Il y a cent ans, le 22 novembre 1923, était (peut-être) née Rosy Varte (« peut-être » car d’autres dates ont circulé, toutes postérieures, jusqu’en 1927, ce qui m’autorise à publier cet article avec quelques heures de retard…).

Indubitables, en revanche, la ville où elle vit le jour, Constantinople (qui ne devint Istanbul qu’en 1930) qu’elle quitta à l’âge de trois mois, et ses origines, arméniennes.

S’étant choisi un nom de scène rappelant son prénom (elle s’appelait Nevarte Manouelian), elle débuta sur les planches et au cinéma dès l’après-guerre (une apparition dans Manon de Clouzot en 1949) avant de connaître ses premiers succès dans Cinémassacre (spectacle de sketches concocté par Boris Vian en 1952 pour Yves Robert et sa troupe au cabaret de la Rose rouge) ou Ubu roi (à Chaillot, avec la troupe du TNP de Jean Vilar). Passant avec aisance de Brecht à Jean-Loup Dabadie, de Hugo à Obaldia, elle rejoignit la Comédie-Française en 1971, servant cette fois Sophocle, Shakespeare et Molière.

Dans le même temps, elle était au cinéma Bettine, la soeur de Benjamin (Jacques Brel) dans Mon oncle Benjamin (1969)

avant de se spécialiser dans les rôles de mère (elle était déjà celle de Catherine Deneuve dans Un monsieur de compagnie de Philippe de Broca, en 1964), celle de Guy Bedos dans Le Pistonné de Claude Berri (1970), de Claude Brasseur dans l’inénarrable Viager de Pierre Tchernia (1973),

de Marie-France Pisier dans L’Amour en fuite de François Truffaut (1979), de Christian Clavier dans Rock and Torah de Marc-André Grynbaum (1983), de Sophie Marceau dans Joyeuses Pâques de Georges Lautner (1984).

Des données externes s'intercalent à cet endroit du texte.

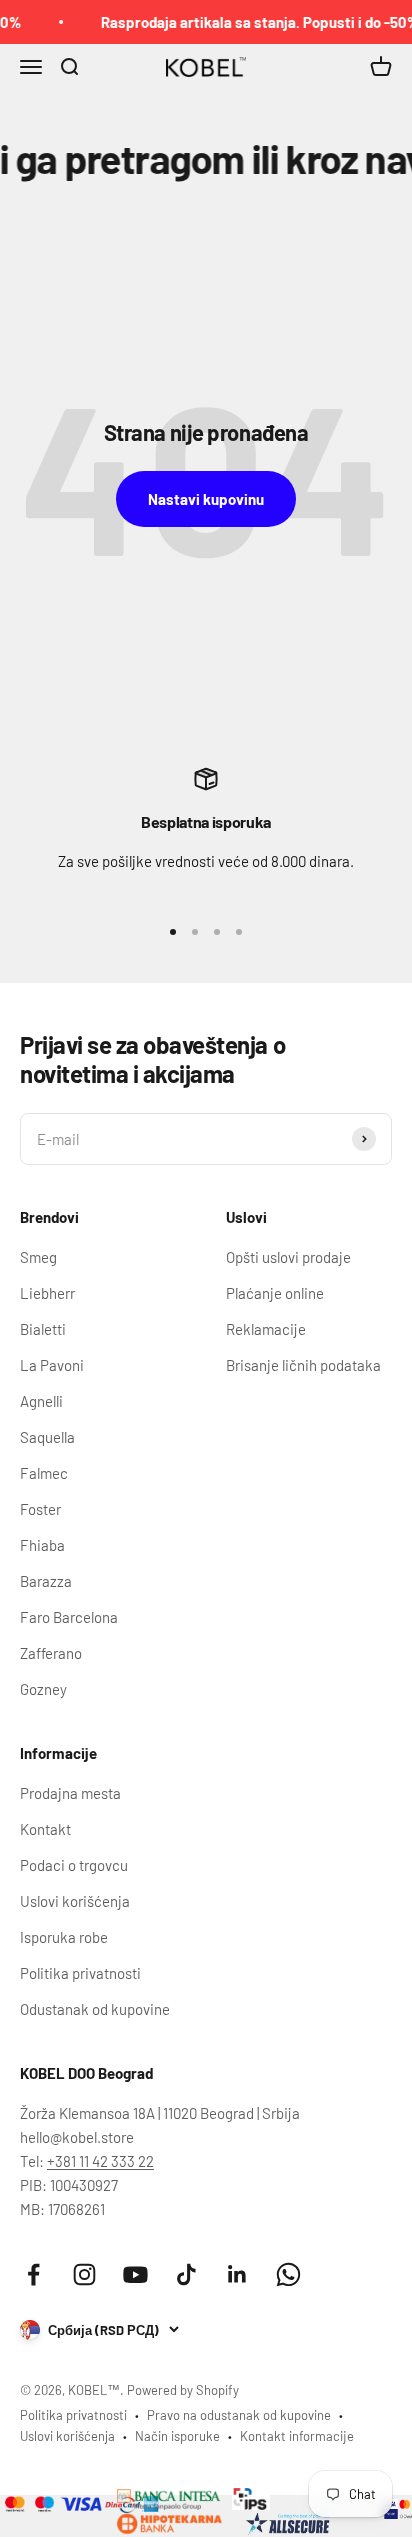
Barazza (46, 1581)
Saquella (47, 1437)
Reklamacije (266, 1329)
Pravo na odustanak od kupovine (239, 2415)
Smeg (38, 1257)
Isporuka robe (64, 1937)
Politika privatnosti (80, 1973)
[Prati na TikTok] (186, 2274)
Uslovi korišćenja (75, 1901)
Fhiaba (42, 1545)
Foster (40, 1509)
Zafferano (51, 1653)
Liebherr (47, 1293)
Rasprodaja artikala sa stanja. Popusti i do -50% (253, 22)
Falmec (44, 1473)
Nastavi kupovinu (206, 499)
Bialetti (43, 1329)
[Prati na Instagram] (84, 2274)
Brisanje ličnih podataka (303, 1365)
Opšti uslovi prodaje (288, 1257)
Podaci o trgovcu (74, 1865)
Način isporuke (177, 2436)
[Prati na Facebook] (33, 2274)
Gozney (43, 1689)
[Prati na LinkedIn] (237, 2274)
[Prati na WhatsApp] (288, 2274)
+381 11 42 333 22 (100, 2161)
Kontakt (45, 1829)
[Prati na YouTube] (135, 2274)
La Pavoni (52, 1365)
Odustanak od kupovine (95, 2009)
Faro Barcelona (69, 1617)
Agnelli (41, 1401)
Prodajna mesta (70, 1793)
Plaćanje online (275, 1293)
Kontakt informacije (297, 2436)
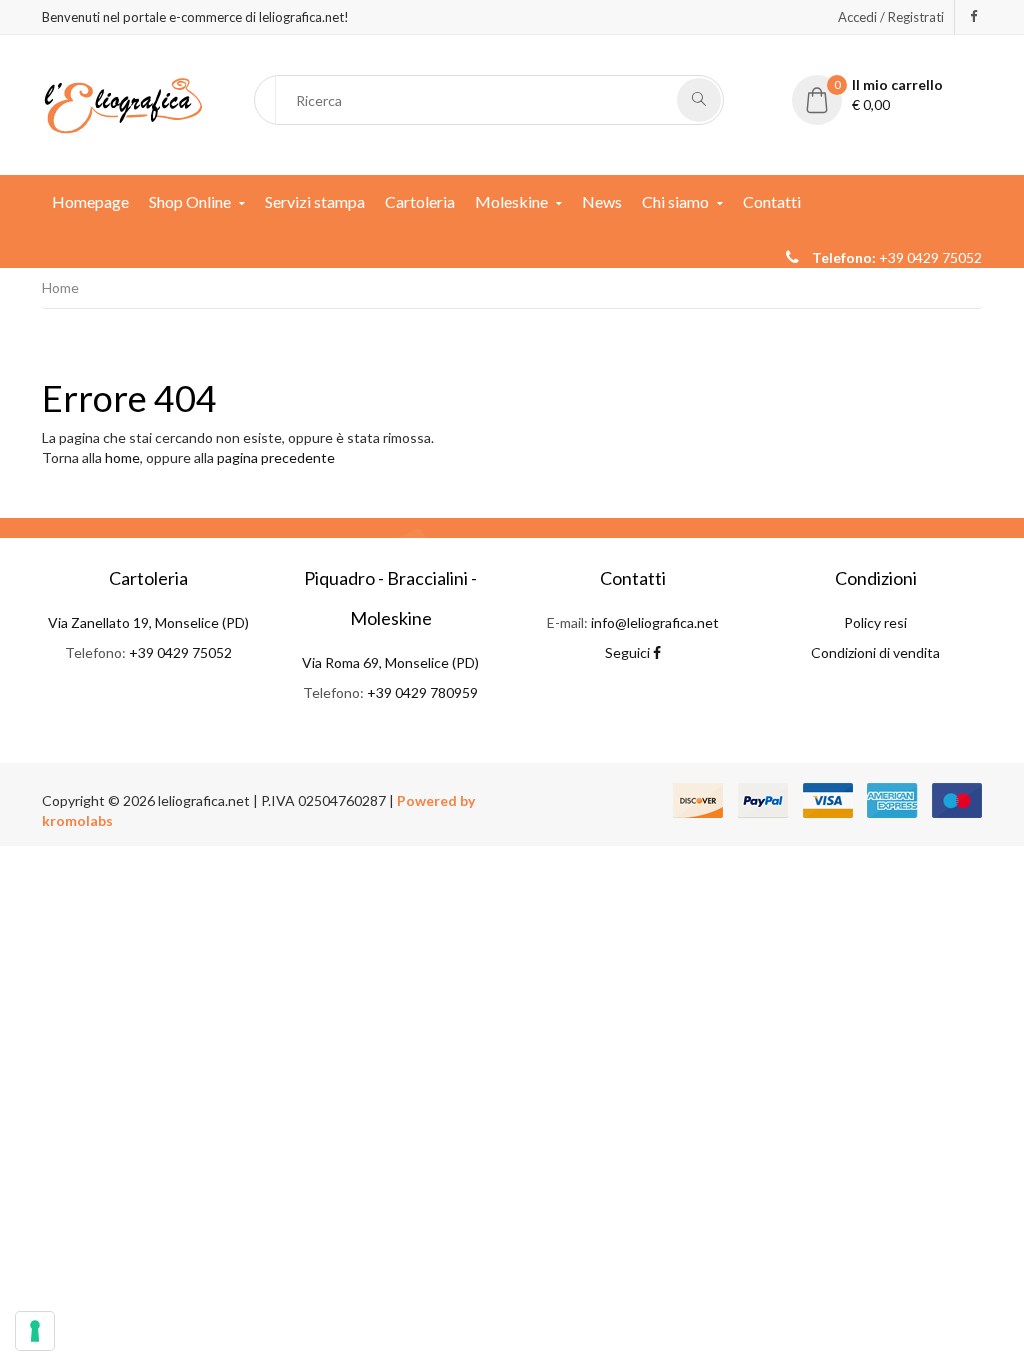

Toutefois, c’est à la télévision (où son visage et son allure, remarqués dans de nombreux téléfilms, étaient familiers des aficionados d' »Au théâtre ce soir ») qu’elle devait connaître la consécration populaire en incarnant Maguy, au long de 333 (!) épisodes diffusés sur Antenne 2 (puis France 2) le dimanche soir (face au 7/7 d’Anne Sinclair sur TF1) de 1985 à 1994.

Jean-Marc Thibault (son mari, gérant du magasin « Maxi-Boissier-Discount »), Marthe Villalonga (sa femme de ménage), Sophie Artur (sa fille), Henri Garcin (son voisin) étaient les autres principaux protagonistes de cette série, phénomène de société, contant la vie quotidienne d’une énergique bourgeoise quinquagénaire.

Beaucoup plus rare après Maguy, Rosy Varte mourut à 88 ans (si 1923 est bien son année de naissance) le 13 janvier 2012, victime d’une infection pulmonaire.
On nota à ses obsèques la présence du plus illustre des franco-arméniens, Charles Aznavour.

Au cimetière Pasteur de Bagnolet (Seine-Saint-Denis), inutile de dire que les visiteurs sont peu nombreux devant sa tombe où l’a rejointe son mari, le réalisateur Pierre Badel (1928-2013).